British Airways urged customers to contact their banks or credit card issuer and to follow their advice. NatWest said that it received more calls than usual because of the breach. American Express said that customers would not need to take any action and that they would alert customers with unusual activity on their cards.

== Perpetrators ==
Cybersecurity firm RiskIQ, as reported by InfoQ, attributed the British Airways compromise to Magecart, a loose collective of criminal groups known for injecting web-skimming JavaScript into online payment pages. Likewise, Wired described the attackers as a hacking group called Magecart, which added 22 lines of code to British Airways' checkout page to divert payment details to the domain.

== Impact ==
The attacker was in a position to access the personal data of 429,612 individuals, including the name, address, card number and CVV number of 244,000 BA customers; the CVV and card number only of 77,000 customers; and the card number only of 108,000 customers.

==Legal consequences==
In 2019, the UK Information Commissioner's Office (ICO) announced it intended to issue a fine for 1.5% of the airline's 2017 turnover, amounting to £183.39 million, for what it described as "poor security arrangements" that had allowed the attacker to access customer data. Subsequent legal analysis noted that this provisional figure was calculated using both the ICO's published Regulatory Action Policy (RAP) and an unpublished Draft Internal Procedure (DIP) that based fines on an organisation's turnover; after British Airways objected to the use of the DIP, the ICO recalculated the penalty using only the data.Under that framework, the ICO set a starting figure of £30 million, then reduced it by £6 million to reflect mitigating steps taken by British Airways and by a further £4 million under its policy on financial hardship during the COVID-19 pandemic, resulting in the final £20 million fine issued on 16 October 2020.

Information Commissioner Elizabeth Denham was quoted as saying:"People's personal data is just that – personal. When an organization fails to protect it from loss, damage or theft it is more than an inconvenience.

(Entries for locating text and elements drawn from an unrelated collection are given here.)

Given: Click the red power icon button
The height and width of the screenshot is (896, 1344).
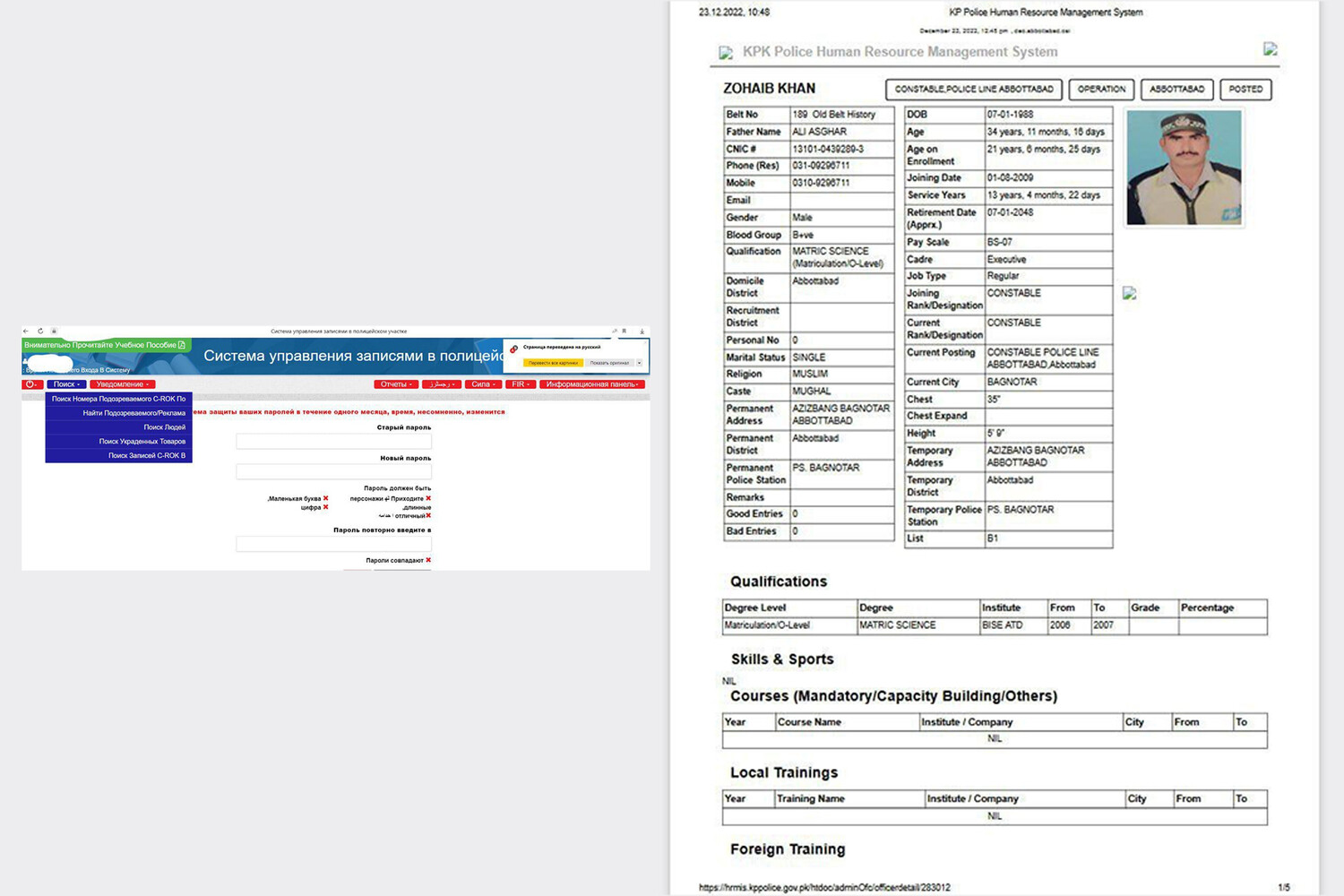Looking at the screenshot, I should tap(32, 384).
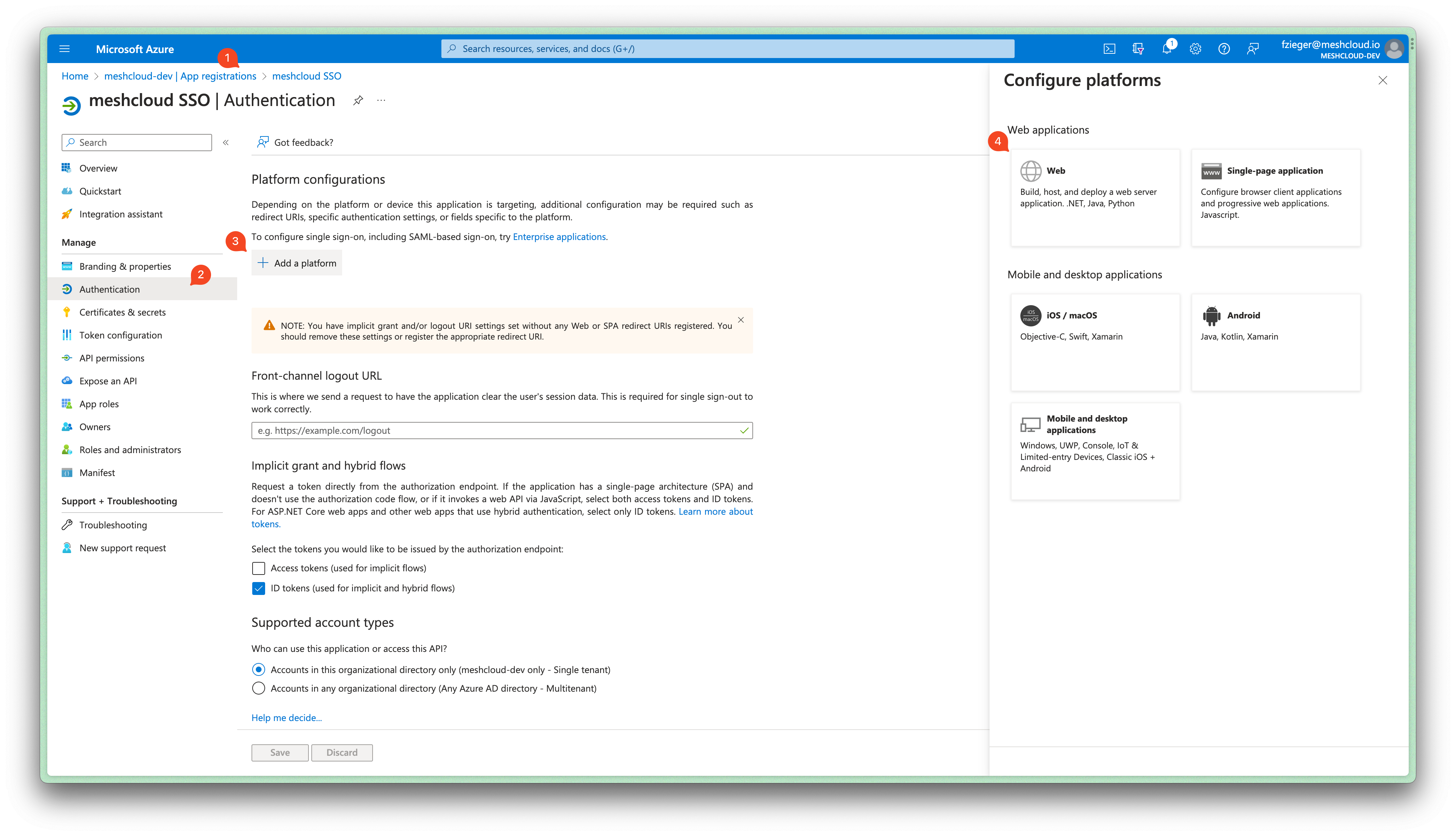1456x836 pixels.
Task: Open the Integration assistant
Action: point(121,213)
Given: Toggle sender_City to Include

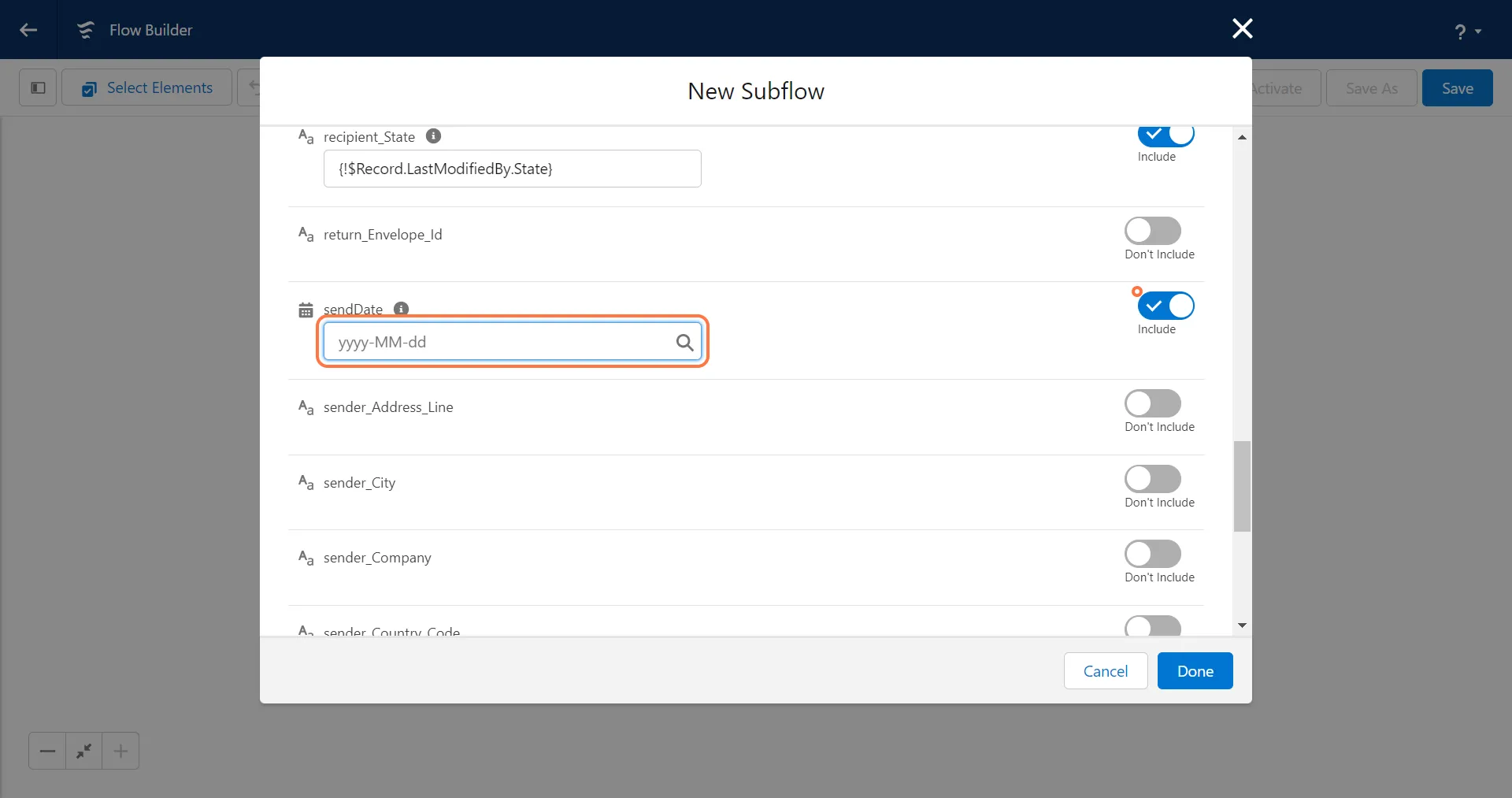Looking at the screenshot, I should (x=1152, y=479).
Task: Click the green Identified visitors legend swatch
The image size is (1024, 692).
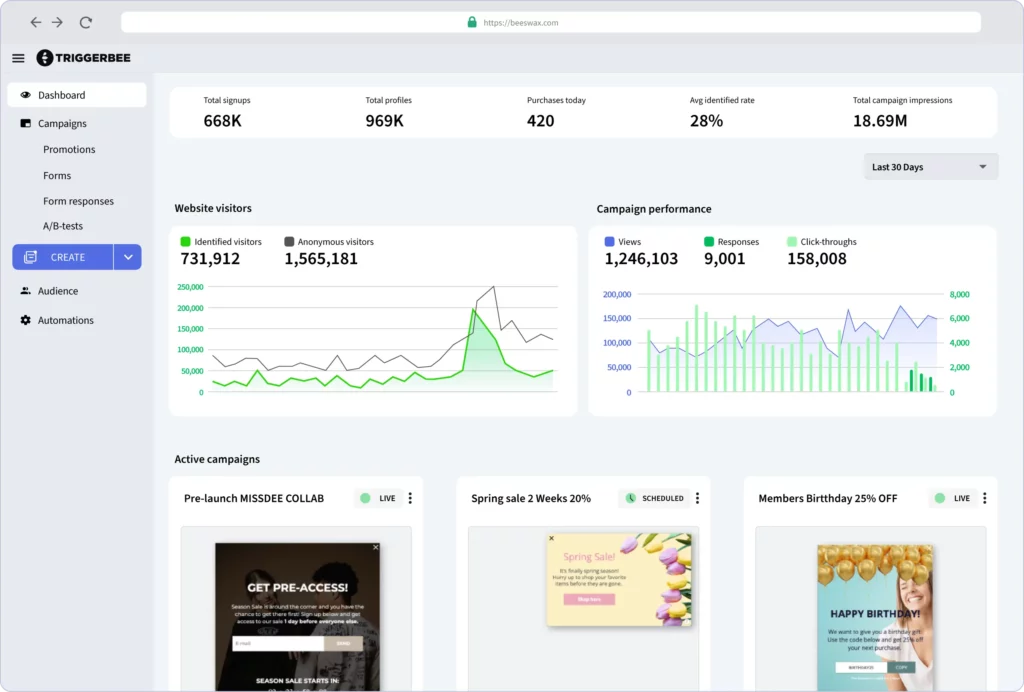Action: (x=185, y=242)
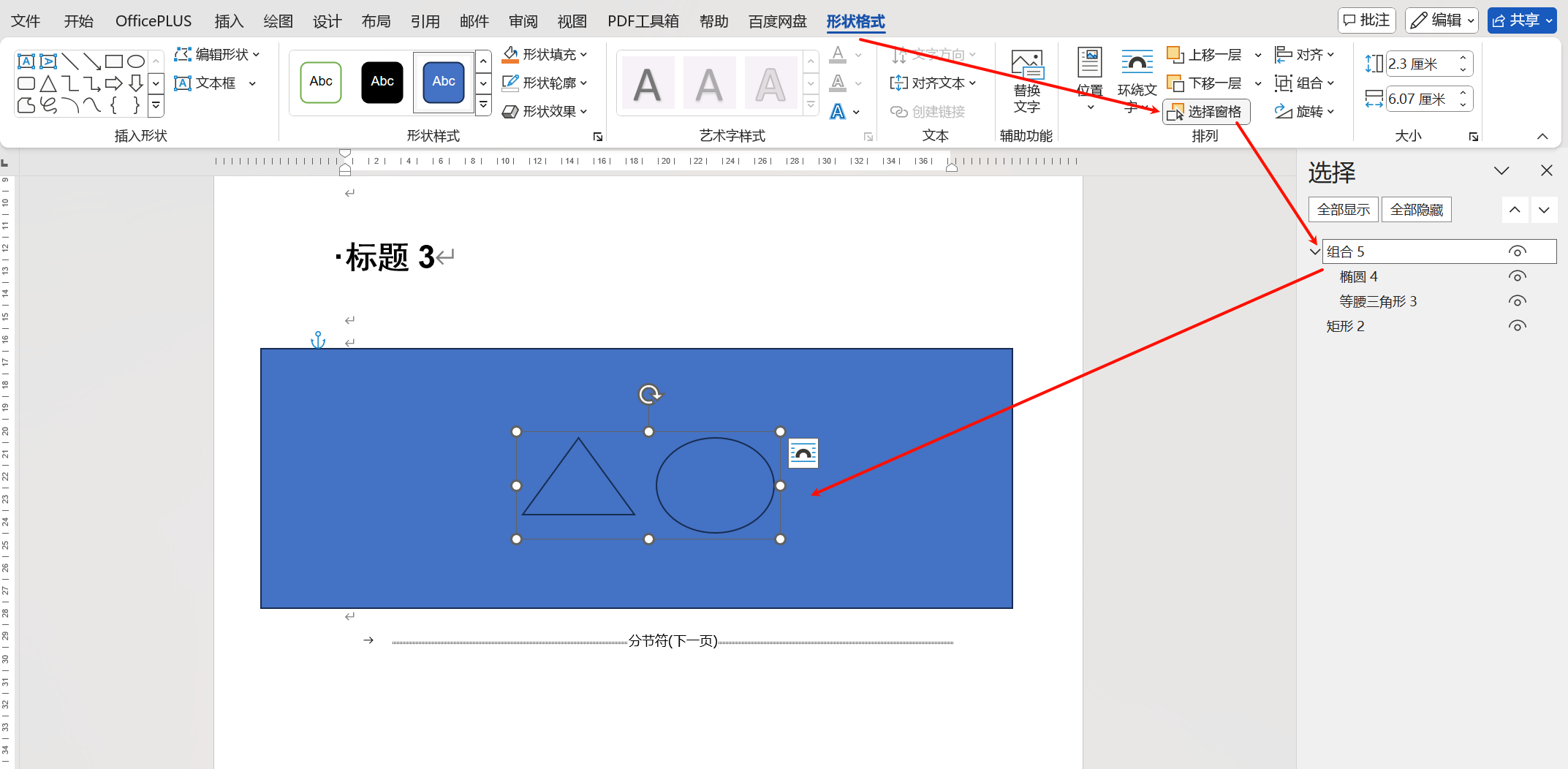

That's why the law is clear – when you are entrusted with personal data you must look after it. Those that don't will face scrutiny from my office to check they have taken appropriate steps to protect fundamental privacy rights".In 2021, the law firm Pogust Goodhead announced that they were representing a group of British Airways customers who had been affected by the breach in "the largest group-action personal-data claim in UK history". The case was settled out of court.